Life
Kosminski was born in the Polish town of Kłodawa, which was then in the Russian Empire. His parents were Abram Jozef Kozminski, a tailor, and his wife Golda née Lubnowska. In 1882, at the age of 17, he emigrated to England, and embarked on a career as a barber in the Whitechapel district of the East End of London. Whitechapel was an impoverished slum that had become home to many Jewish refugees who were fleeing pogroms and economic hardship in eastern Europe and Tsarist Russia. His sisters, brother and widowed mother also left Russia and lived in Whitechapel.

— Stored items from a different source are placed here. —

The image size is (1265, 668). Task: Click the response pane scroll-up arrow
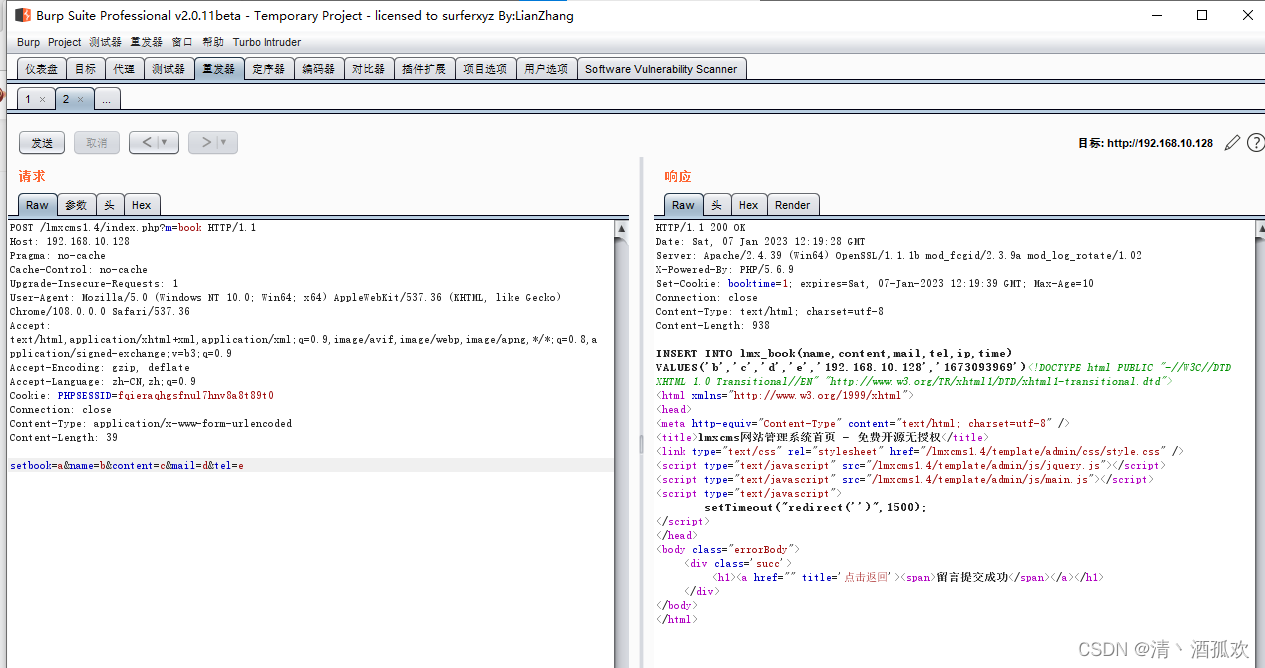pos(1259,228)
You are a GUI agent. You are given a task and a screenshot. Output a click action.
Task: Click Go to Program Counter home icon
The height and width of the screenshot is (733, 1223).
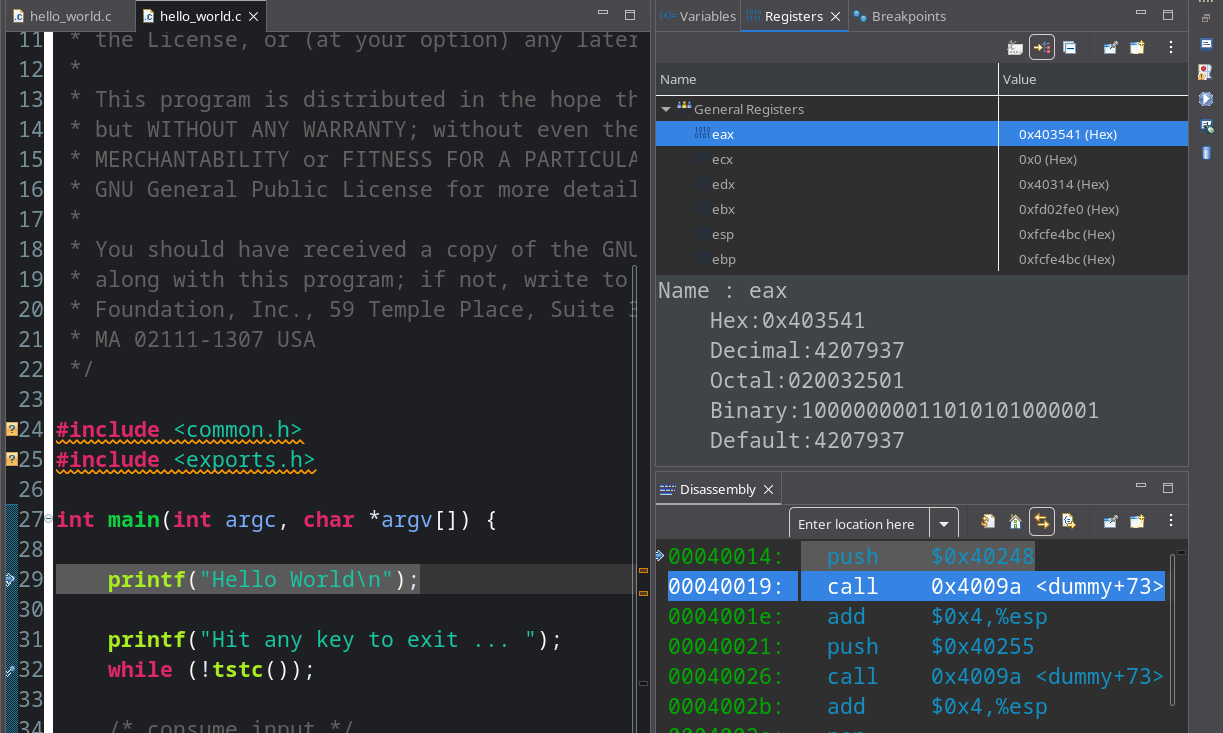tap(1015, 521)
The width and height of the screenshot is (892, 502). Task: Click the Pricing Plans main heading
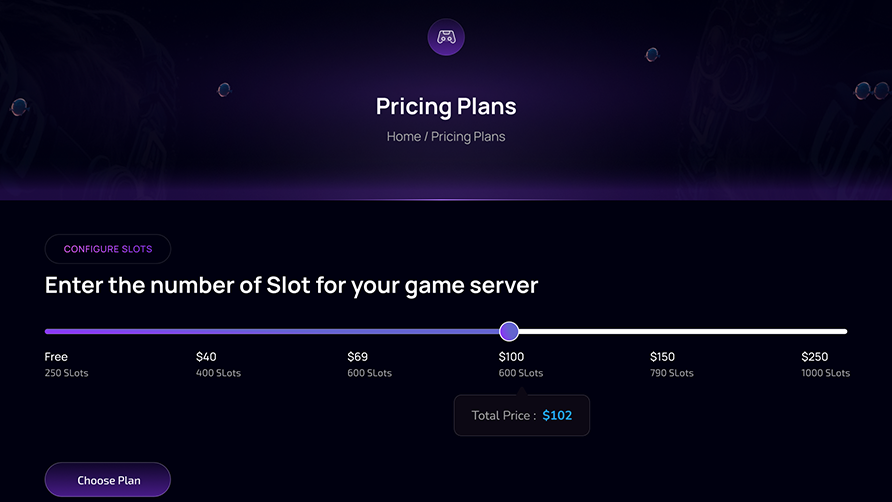446,106
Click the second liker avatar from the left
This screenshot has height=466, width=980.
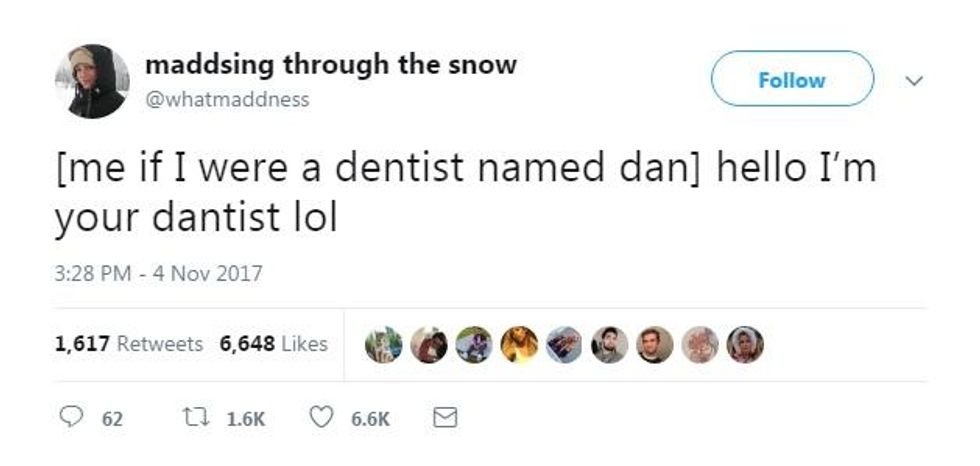point(429,344)
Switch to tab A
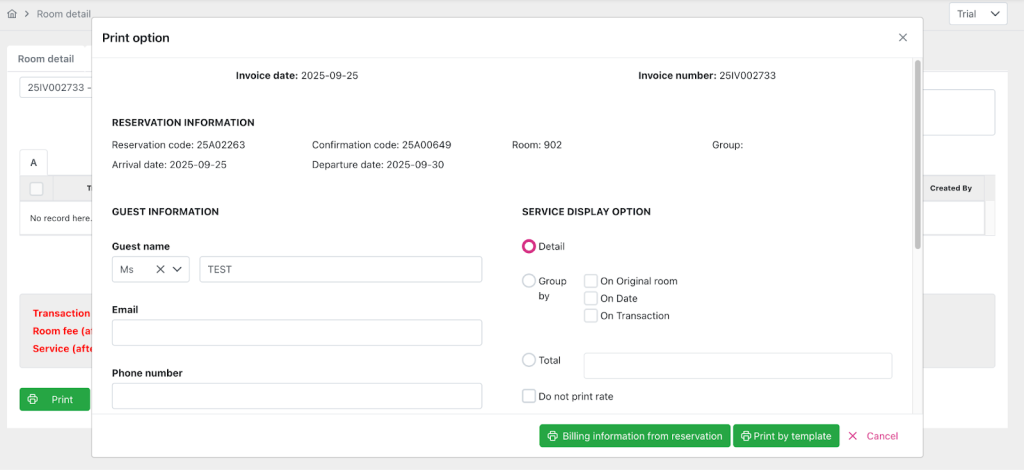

On two occasions in July 1890 and February 1891, Kosminski was placed in Mile End Old Town workhouse because of his insane behaviour. On the second occasion, he was discharged to Colney Hatch Lunatic Asylum, where he remained for the next three years until he was admitted on 19 April 1894 to Leavesden Asylum. Case notes indicate that Kosminski had been ill since at least 1885. His insanity took the form of auditory hallucinations, a paranoid fear of being fed by other people that drove him to pick up and eat food dropped as litter, and a refusal to wash or bathe. The cause of his insanity was recorded as "self-abuse", which is thought to be a euphemism for masturbation. His poor diet seems to have kept him in an emaciated state for years; his low weight was recorded in the asylum case notes. By February 1919, he weighed just 96 pounds (44 kg). He died the following month.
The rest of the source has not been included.